Apesar de ninguém ter podido visitar o verdadeiro Fort Knox o resultado foi considerado muito fiel e a produção chegou a receber carta do controller do lugar elogiando-os. O produtor Broccolli considerava, este, O Espião que Me Amava e Moscou contra 007 como seus favoritos da série. Como devem ter percebido, o nome do vilão, Auric, vem do latim, onde quer dizer ouro. Fleming visitou o set de filmagem em abril de 64. Mas tristemente morreu menos de um mês antes do filme estrear, em 12 de agosto de 1964. Terence Young, diretor dos dois primeiros filmes de James Bond, chegou a fazer a pré-produção deste filme e os primeiros roteiros, mas largou o projeto por questões de dinheiro! Este filme ganhou o primeiro Oscar para James Bond: melhor efeitos especiais (como a estatueta é banhada a ouro, parece apropriada por um filme chamado Goldfinger). O filme pagou seus custos de produção em apenas duas semanas.

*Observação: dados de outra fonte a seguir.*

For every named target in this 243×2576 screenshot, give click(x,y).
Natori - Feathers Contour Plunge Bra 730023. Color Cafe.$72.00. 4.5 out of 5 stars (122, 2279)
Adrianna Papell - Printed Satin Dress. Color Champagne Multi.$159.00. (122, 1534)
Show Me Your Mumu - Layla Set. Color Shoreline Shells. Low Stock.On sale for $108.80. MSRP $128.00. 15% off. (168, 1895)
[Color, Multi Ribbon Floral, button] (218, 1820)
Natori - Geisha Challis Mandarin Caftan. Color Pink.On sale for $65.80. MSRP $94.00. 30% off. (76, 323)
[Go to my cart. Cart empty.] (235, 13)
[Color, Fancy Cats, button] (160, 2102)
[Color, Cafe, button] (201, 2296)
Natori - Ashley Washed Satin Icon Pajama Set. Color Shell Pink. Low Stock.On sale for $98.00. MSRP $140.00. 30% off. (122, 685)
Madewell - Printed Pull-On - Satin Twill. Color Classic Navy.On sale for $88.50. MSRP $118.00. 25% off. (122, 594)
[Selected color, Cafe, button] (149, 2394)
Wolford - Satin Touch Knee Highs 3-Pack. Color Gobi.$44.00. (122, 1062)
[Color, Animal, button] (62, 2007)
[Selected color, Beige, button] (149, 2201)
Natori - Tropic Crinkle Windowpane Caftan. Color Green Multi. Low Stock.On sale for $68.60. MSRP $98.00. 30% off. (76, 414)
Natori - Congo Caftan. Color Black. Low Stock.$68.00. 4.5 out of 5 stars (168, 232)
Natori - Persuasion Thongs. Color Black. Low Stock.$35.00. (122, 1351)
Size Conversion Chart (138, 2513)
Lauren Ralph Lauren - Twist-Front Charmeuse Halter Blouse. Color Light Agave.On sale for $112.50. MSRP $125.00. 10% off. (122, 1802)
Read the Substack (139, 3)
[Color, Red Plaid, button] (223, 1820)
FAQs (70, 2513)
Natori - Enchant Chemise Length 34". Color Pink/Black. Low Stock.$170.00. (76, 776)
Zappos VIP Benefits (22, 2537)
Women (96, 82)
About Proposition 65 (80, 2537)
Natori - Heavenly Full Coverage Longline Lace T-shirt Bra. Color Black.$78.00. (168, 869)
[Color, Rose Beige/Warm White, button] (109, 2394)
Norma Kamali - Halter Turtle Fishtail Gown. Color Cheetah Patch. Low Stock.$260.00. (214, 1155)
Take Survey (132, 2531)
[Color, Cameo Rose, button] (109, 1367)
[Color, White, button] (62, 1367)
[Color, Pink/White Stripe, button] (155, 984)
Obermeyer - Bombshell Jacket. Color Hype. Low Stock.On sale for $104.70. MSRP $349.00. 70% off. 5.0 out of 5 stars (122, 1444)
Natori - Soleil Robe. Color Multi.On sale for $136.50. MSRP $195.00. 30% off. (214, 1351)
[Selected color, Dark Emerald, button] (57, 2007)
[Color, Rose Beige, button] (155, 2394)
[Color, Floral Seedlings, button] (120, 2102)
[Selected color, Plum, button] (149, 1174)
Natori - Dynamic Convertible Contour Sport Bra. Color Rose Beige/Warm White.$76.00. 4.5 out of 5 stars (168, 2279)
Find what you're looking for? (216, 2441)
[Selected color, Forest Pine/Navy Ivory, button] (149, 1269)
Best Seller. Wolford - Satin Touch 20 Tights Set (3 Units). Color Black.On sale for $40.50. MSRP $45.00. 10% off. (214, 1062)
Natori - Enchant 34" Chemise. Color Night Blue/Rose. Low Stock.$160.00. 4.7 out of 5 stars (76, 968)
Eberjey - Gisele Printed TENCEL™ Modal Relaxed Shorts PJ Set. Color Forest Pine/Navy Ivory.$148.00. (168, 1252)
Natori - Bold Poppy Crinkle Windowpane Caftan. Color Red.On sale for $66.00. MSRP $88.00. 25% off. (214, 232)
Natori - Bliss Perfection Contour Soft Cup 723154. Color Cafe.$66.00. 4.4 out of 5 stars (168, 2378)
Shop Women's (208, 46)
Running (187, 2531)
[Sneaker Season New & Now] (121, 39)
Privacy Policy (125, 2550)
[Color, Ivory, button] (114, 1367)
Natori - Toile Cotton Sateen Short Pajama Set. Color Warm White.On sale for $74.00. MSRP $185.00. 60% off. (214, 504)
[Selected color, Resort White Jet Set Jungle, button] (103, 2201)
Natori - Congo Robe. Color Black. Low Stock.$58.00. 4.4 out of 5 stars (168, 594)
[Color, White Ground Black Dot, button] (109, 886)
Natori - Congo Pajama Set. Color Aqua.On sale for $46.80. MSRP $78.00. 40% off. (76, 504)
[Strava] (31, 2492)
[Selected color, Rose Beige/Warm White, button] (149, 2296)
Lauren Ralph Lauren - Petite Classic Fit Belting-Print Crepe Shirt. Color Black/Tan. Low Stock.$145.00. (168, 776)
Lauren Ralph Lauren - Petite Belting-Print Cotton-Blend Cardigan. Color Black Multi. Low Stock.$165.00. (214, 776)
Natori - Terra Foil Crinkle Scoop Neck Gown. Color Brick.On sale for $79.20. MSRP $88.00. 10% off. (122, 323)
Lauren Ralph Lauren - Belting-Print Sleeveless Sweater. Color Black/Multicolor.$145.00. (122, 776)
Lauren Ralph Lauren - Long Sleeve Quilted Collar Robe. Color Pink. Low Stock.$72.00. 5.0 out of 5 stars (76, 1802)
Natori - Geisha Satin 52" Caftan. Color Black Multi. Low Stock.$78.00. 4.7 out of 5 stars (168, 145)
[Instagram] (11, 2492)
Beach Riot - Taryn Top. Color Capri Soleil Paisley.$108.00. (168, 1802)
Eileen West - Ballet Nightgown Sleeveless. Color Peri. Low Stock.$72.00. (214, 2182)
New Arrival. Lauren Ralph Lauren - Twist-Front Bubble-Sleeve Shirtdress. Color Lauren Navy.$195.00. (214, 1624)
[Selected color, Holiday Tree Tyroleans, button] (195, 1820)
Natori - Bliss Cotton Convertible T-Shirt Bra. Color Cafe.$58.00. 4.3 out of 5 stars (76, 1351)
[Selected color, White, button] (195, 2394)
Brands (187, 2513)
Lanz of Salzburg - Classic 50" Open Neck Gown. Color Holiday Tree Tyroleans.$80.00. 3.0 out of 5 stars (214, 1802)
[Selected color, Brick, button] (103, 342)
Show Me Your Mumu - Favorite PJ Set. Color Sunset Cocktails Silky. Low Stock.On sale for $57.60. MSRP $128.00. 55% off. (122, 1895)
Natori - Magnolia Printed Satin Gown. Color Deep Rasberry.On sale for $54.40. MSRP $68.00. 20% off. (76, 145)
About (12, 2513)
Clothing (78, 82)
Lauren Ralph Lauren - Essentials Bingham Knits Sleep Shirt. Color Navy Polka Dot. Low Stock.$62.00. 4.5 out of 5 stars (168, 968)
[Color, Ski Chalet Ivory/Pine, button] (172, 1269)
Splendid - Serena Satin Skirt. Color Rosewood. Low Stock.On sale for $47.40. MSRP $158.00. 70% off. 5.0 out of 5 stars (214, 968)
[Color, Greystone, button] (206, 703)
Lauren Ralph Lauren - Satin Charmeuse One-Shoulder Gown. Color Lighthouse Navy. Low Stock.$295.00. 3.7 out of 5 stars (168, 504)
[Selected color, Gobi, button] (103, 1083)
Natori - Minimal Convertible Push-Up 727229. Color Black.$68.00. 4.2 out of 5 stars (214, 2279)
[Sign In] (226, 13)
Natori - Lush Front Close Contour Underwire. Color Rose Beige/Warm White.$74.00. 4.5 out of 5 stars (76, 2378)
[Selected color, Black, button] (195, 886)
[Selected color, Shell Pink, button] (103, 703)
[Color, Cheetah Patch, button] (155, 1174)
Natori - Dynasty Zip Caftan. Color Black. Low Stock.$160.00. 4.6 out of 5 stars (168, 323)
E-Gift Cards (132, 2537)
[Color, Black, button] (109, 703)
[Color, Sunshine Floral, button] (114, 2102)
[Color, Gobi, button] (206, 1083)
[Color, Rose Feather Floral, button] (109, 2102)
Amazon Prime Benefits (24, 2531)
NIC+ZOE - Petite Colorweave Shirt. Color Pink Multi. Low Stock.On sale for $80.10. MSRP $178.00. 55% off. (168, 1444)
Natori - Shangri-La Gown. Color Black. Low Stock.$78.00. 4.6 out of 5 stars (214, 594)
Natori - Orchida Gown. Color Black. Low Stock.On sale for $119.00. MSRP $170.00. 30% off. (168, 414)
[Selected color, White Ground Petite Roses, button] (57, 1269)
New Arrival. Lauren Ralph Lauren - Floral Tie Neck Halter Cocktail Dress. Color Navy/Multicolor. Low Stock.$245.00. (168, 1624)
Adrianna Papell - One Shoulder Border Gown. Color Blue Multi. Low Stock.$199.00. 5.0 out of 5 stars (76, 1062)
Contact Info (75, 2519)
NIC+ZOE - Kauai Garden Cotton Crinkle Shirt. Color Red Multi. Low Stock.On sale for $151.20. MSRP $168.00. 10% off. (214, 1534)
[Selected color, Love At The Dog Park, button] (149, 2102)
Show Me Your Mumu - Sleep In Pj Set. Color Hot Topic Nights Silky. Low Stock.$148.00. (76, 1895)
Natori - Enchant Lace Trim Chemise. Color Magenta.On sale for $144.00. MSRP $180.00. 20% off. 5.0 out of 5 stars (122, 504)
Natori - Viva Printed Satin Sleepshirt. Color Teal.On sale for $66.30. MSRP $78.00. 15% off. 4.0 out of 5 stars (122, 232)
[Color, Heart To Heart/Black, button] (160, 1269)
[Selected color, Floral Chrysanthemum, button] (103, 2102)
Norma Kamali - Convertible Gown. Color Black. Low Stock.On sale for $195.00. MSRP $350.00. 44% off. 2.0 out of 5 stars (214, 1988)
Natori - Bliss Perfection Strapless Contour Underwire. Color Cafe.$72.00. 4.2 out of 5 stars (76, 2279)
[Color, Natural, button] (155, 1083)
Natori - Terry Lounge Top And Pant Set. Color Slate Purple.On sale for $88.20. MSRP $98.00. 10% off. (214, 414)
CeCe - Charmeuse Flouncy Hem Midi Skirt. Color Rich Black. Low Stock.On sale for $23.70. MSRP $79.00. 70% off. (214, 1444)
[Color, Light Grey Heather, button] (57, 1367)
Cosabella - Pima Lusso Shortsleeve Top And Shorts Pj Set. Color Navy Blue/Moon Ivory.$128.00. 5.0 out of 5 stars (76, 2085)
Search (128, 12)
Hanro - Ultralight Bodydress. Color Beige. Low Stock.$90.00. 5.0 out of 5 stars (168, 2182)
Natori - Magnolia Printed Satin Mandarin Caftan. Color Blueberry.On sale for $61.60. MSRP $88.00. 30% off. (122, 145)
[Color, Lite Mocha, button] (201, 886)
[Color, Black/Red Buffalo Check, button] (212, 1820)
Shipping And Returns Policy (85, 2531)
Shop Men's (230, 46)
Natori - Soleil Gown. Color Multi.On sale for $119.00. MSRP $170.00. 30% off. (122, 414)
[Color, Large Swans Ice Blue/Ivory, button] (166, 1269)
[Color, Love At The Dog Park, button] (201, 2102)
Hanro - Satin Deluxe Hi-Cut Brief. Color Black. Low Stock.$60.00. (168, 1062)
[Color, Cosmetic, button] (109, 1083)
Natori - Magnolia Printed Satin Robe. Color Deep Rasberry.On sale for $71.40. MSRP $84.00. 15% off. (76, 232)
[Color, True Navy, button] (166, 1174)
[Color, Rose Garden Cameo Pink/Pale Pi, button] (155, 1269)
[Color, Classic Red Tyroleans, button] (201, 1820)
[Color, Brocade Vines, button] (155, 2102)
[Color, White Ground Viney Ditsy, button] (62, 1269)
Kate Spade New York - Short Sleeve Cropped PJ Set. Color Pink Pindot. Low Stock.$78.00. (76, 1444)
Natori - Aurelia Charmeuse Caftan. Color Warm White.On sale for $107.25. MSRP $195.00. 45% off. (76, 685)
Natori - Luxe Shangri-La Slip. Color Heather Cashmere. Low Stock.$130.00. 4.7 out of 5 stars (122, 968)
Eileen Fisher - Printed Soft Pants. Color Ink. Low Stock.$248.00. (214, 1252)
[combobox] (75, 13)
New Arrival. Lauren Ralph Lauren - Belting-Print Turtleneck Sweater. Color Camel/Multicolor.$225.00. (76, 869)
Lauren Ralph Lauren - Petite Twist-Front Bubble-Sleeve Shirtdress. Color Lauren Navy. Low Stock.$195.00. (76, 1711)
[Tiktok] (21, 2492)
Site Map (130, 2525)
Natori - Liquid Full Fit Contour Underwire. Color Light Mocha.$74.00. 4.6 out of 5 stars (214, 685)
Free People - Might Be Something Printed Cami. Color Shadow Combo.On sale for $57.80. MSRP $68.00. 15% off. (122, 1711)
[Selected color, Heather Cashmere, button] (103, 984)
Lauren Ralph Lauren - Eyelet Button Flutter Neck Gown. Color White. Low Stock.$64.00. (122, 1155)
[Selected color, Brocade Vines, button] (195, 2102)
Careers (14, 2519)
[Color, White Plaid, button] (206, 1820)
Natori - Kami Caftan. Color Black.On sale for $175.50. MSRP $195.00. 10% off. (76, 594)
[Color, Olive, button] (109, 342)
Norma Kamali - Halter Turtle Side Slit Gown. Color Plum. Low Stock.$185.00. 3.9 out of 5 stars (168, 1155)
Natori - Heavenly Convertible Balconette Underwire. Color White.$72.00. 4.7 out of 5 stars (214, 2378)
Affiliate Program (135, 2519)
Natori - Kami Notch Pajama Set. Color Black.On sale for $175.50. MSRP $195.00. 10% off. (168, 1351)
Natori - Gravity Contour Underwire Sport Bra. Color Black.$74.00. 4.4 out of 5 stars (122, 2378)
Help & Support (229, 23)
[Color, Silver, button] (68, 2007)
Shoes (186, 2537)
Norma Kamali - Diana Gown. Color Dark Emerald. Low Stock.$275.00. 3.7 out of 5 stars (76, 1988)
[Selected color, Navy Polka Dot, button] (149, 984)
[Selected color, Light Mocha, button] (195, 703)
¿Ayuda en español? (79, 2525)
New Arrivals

Os produtores queriam Orson Welles para ser Goldfinger, mas ele ia sair caro demais. As cenas de golfe foram rodadas em Stoke Poges Golf Club, perto do estúdio de Pinewood. Dizem que foi aqui que Sean Connery se interessou pelo jogo que hoje absorve todo seu tempo.

Jack Lord foi consultado a retornar como o agente da CIA Felix Leiter, que fez em Dr. No, mas recusou. Foi substituído por Cec Linder, mas em outros episódios houve outros atores no papel (entre eles, David Hedison e Jeffrey Wright).

A canção título foi a primeira de três interpretadas por Shirley Bassey nos filmes de Bond. As outras foram em Diamonds Are Forever e Moonraker. O papel de Oddjob foi a estreia do levantador de peso japonês e campeão de luta livre Harold Sakata. Dali em diante, faria vários filmes. Steven Spielberg afirma que este é seu favorito dos filmes de Bond e chega a ser um dono de um carro Aston Martin DB5 (e este aparece em Prenda-me se for Capaz).

Shirley Eaton foi dublada por Nikki Van der Zyl. O merchandising neste filme inclui Aston Martin DB5; Dom Perignon Champagne, em especial a ´53; relógios Rolex e o Submariner; Kentucky Fried Chicken; e brinquedos Corgi Toys. Sean Connery, que era na época casado com Diane Cilento, usou no filme uma bandagem cor de carne que cobre sua aliança de casamento. Foi o primeiro de Bond com canção (aliás produzida por George Martin, dos Beatles) nos letreiros de apresentação (em Moscou Contra 007, era nos finais). A cena de luta dentro do jato de Goldfinger era originalmente mais longa, incluindo o vilão e seus capangas. Eles ainda podem ser vistos quando Goldfinger entra na cabine. No livro, Oddjob é sugado pela janela e Goldfinger é estrangulado por Bond. O famoso diretor Garry Marshall, de Pretty Woman, faz figuração como um dos gangsters americanos que ouvem sobre o "Projeto Grand Slam". Número de mortes no filme: 62. O filme foi proibido em Israel por muitos anos porque Gert Fröbe revelou que havia sido membro do Partido Nazista. Isso só foi mudado quando surgiu uma família judia que contou que ele os havia protegido durante a Segunda Guerra Mundial. Ian Fleming usou no livro a ideia de que alguém morre sufocado se tem o corpo todo coberto de pintura, que aproveitou do filme de terror Asilo Sinistro/Bedlam (46), com Boris Karloff. Shirley Eaton passava duas horas na maquiagem e com um médico no set para prevenir algum problema. Tudo feito muito rápido. Quando o filme estreou correu o boato de que ela teria morrido (o que, claro, não era verdade). Já se sabe hoje que a pintura dourada não mata, é lenda urbana. É incorreta a ideia de que a respiração ocorre através da pele, o que já se sabia desde a Idade Média. No livro, Goldfinger quer apenas roubar o ouro, não tem a história da radioatividade. A bomba deveria interromper aos 003 segundos, mas acharam mais bonitinho se fosse aos 007, como está no filme!